(begin)
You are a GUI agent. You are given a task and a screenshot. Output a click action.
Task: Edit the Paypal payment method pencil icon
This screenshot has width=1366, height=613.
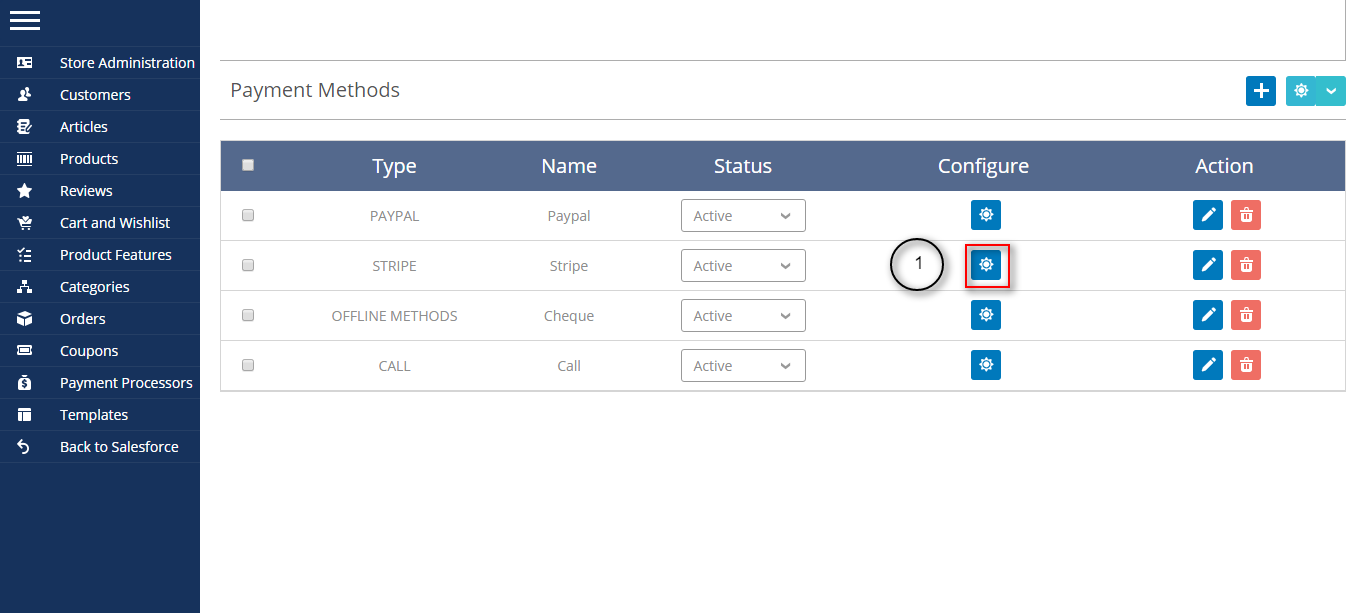pos(1208,215)
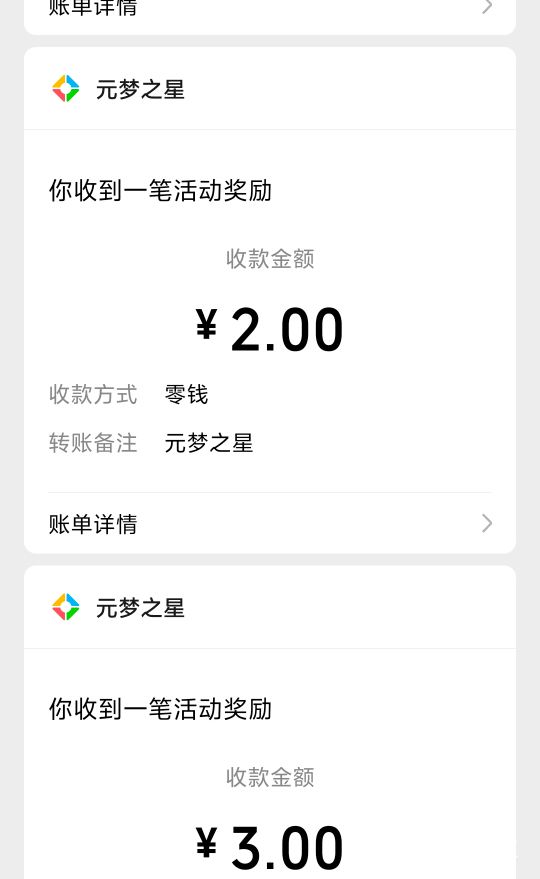This screenshot has width=540, height=879.
Task: Tap the yen symbol before 3.00
Action: [x=206, y=843]
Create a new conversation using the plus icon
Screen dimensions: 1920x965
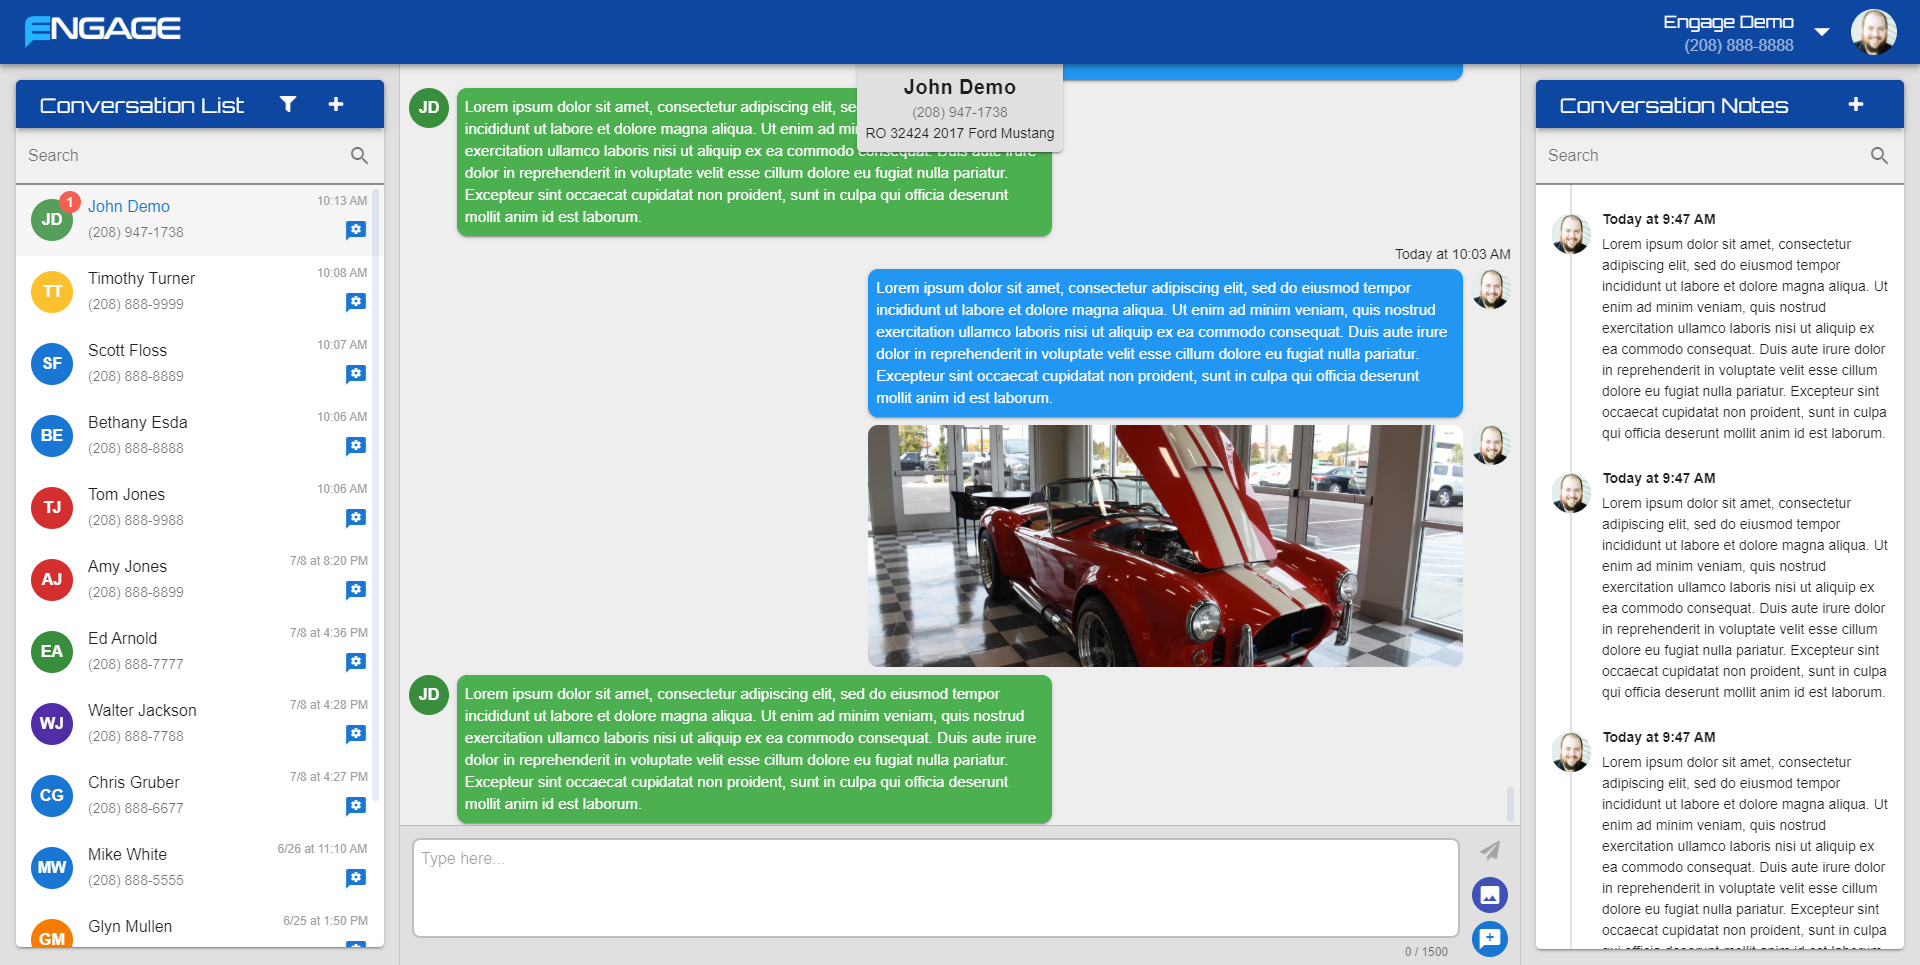[x=336, y=103]
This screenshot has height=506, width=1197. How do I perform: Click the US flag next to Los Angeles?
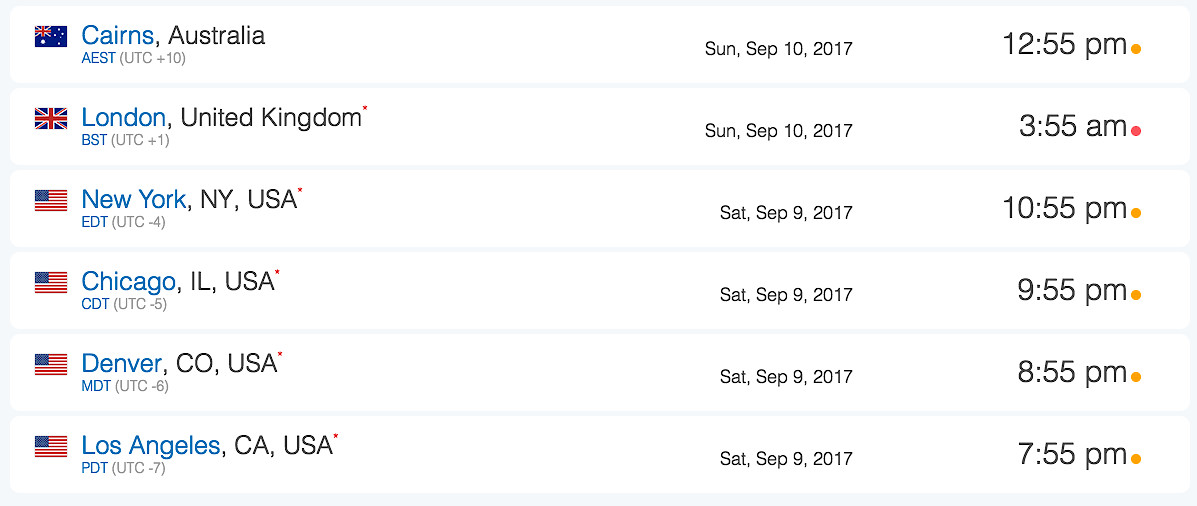click(51, 447)
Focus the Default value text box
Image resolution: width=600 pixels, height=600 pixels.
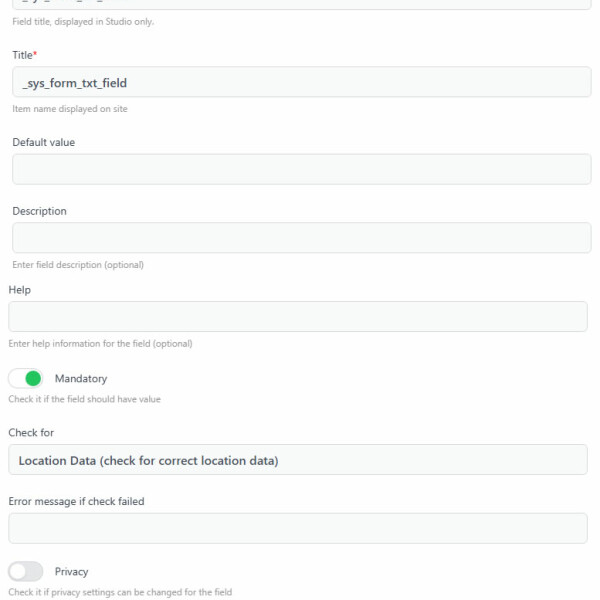(301, 169)
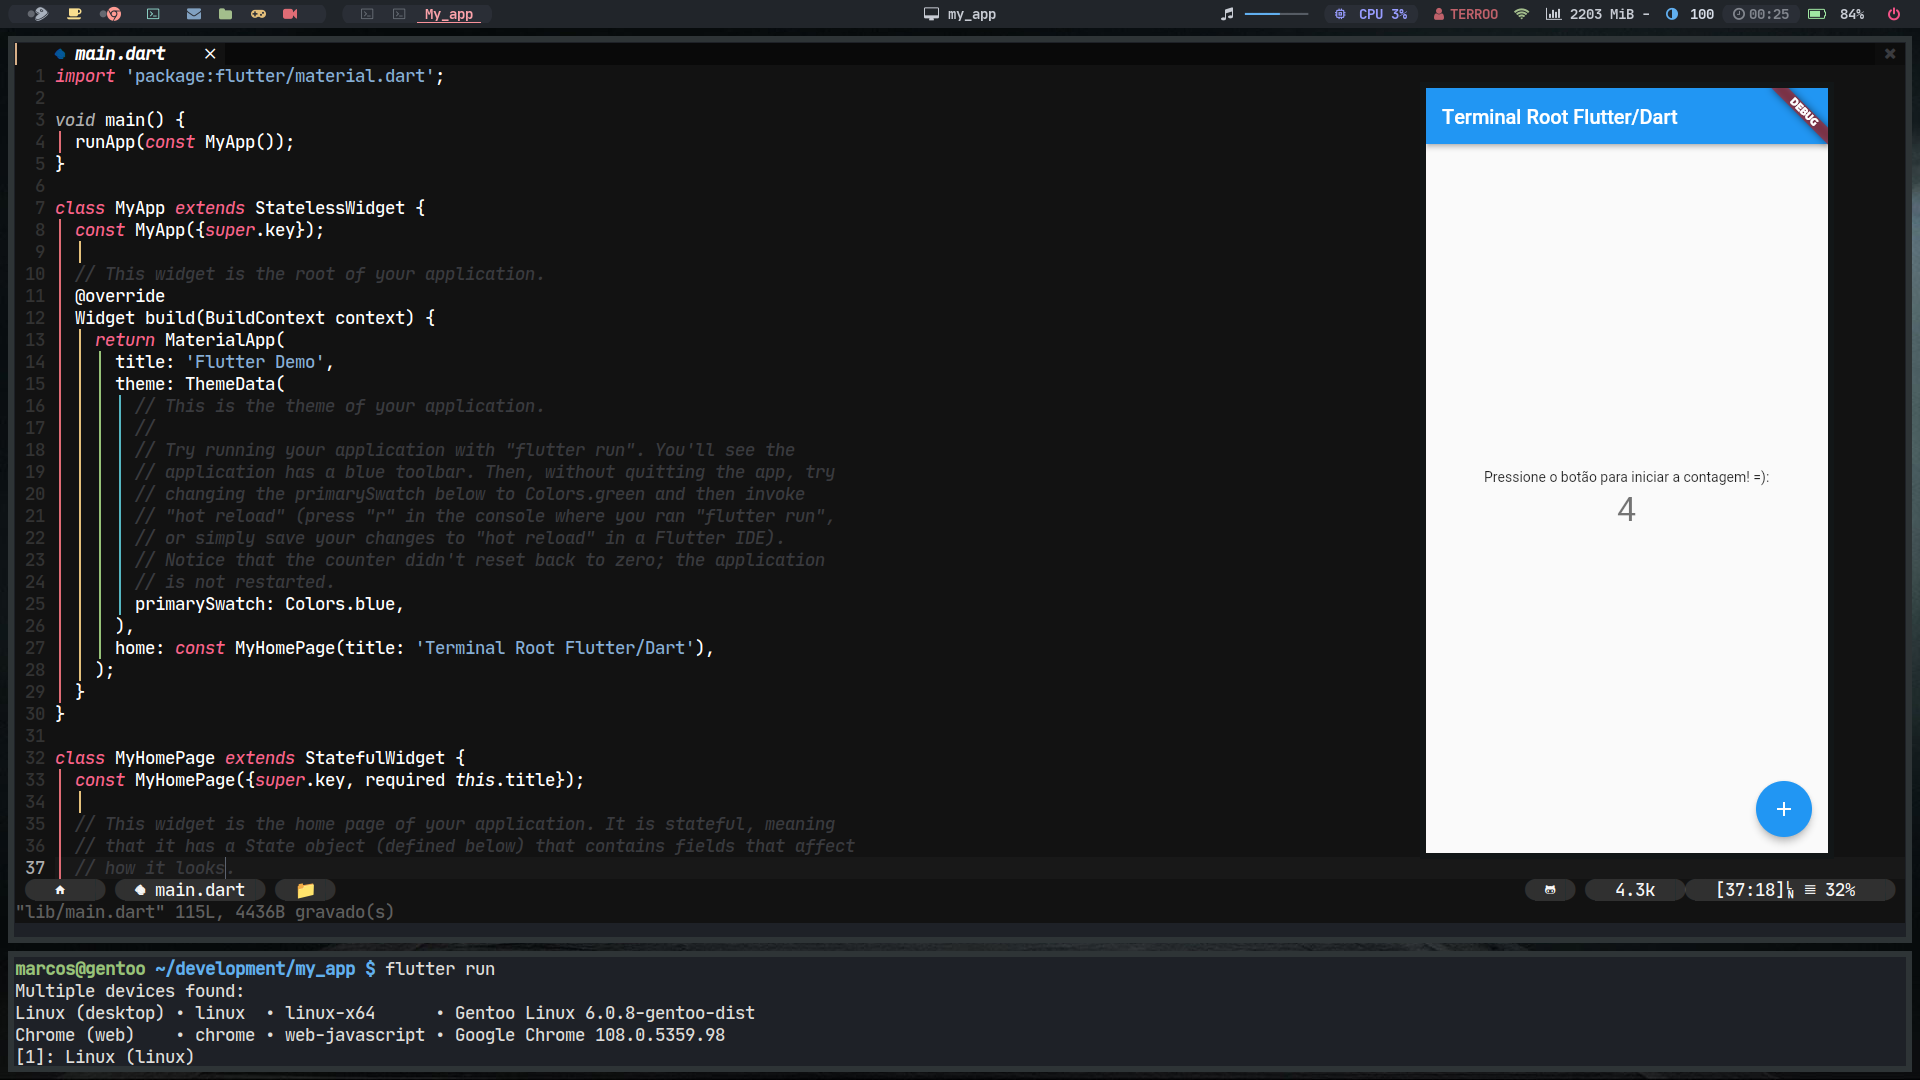The width and height of the screenshot is (1920, 1080).
Task: Click the gamepad icon in the top bar
Action: pyautogui.click(x=258, y=14)
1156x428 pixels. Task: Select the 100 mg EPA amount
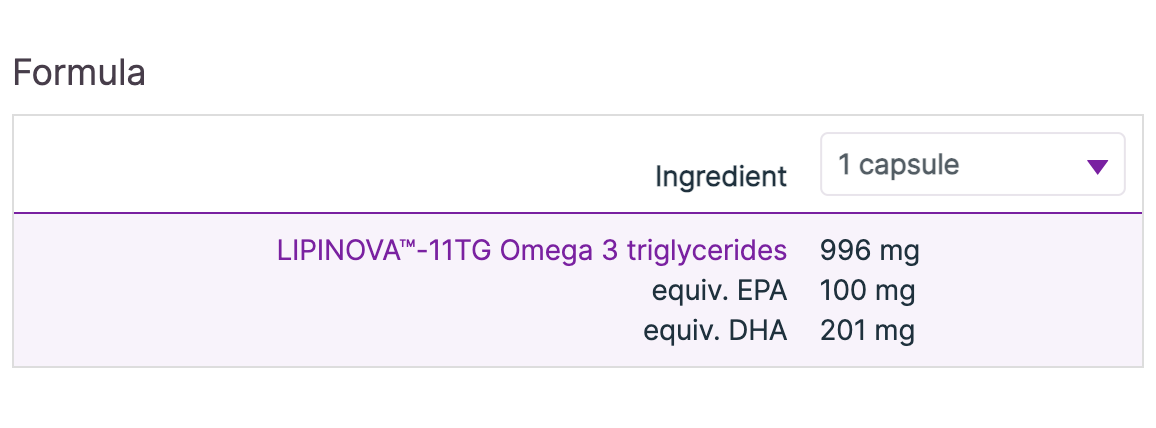pyautogui.click(x=867, y=291)
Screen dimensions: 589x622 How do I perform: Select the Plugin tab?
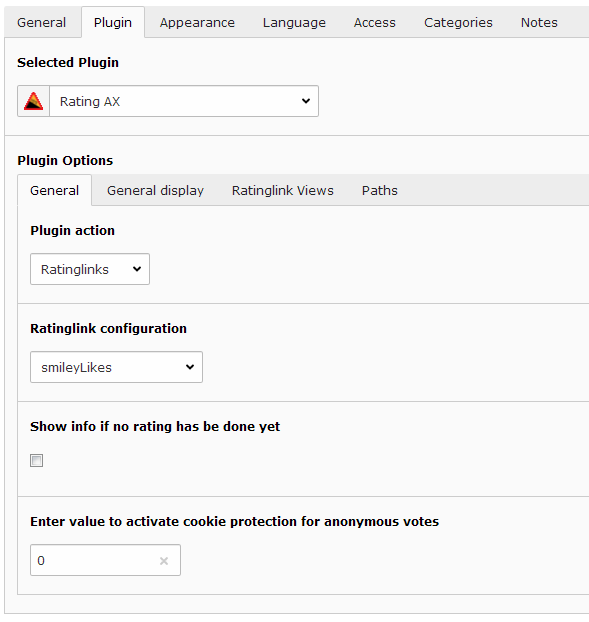coord(113,23)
(end)
_Description of the task_
Retype every one of the entries above word for word, leaving the pictures out of your copy.

_Worked solution_
You are a GUI agent. You are given a task and a screenshot. Output a click action.
Task: Edit the Paypal payment method pencil icon
This screenshot has width=1366, height=613.
pos(1208,215)
This screenshot has width=540, height=879.
Task: Tap the yen symbol before 3.00
Action: [x=206, y=843]
Create a new conversation using the plus icon
Screen dimensions: 1920x965
[x=336, y=103]
This screenshot has height=506, width=1197. How do I perform: Click the US flag next to Los Angeles?
click(51, 447)
Focus the Default value text box
Image resolution: width=600 pixels, height=600 pixels.
(301, 169)
The width and height of the screenshot is (1920, 1080).
Task: Click the gamepad icon in the top bar
Action: pyautogui.click(x=258, y=14)
1156x428 pixels. Task: Select the 100 mg EPA amount
pyautogui.click(x=867, y=291)
Screen dimensions: 589x622 How do I perform: Select the Plugin tab?
coord(113,23)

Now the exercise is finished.